What we realize with the birth of Jesus is that God is a loving person who was willing to give up power in order to express His love. At Christmas we are reminded, as it says in the second chapter of Philippians, that the same God who had the power to toss the galaxies into outer space and set electrons spinning in inner space loved us enough to set aside all that power in order to show that love.
Soren Kierkegaard, the nineteenth-century theologian and philosopher, once told the story of a prince who had fallen in love with a peasant girl. This prince knew that if he presented himself to her with all of his royal trappings, she would be overawed by him. His power and majesty would render her incapable of freely choosing to love him. Knowing this, the prince took off his royal garments, set aside his crown, and dressed himself as a peasant. He became a peasant in her eyes, so that in this guise she could choose to love him or not, for his own sake.

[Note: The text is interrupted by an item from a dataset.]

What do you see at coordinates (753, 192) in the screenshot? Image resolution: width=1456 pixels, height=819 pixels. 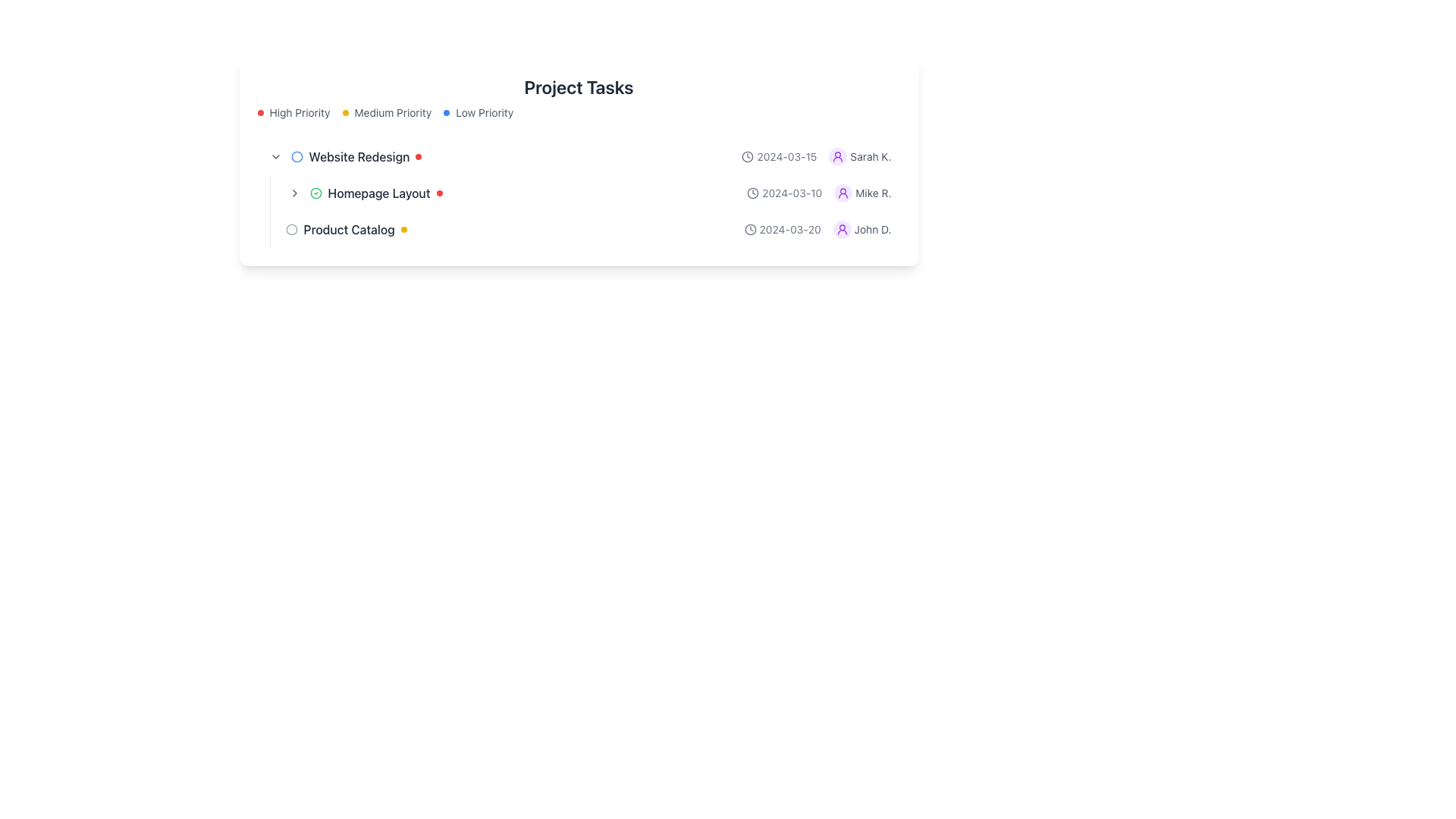 I see `the clock icon, which features a minimalistic outline design with hands indicating time, located to the left of the date label '2024-03-10'` at bounding box center [753, 192].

So it was with God at that first Christmas. If He had not been willing to put His power "on hold," loving Him would be impossible. We would not have the freedom needed to choose love if our God powerfully controlled everything. If all that we thought and did was under the control of His power, then love, freely given, would not be possible.
The good news is that 2,000 years ago, our God showed us His love by emptying Himself of power and coming into the world as a vulnerable infant child. The scandalous declaration of Christians is that the Bethlehem child is none other than the creator God, having become one of us. There is no greater love than this!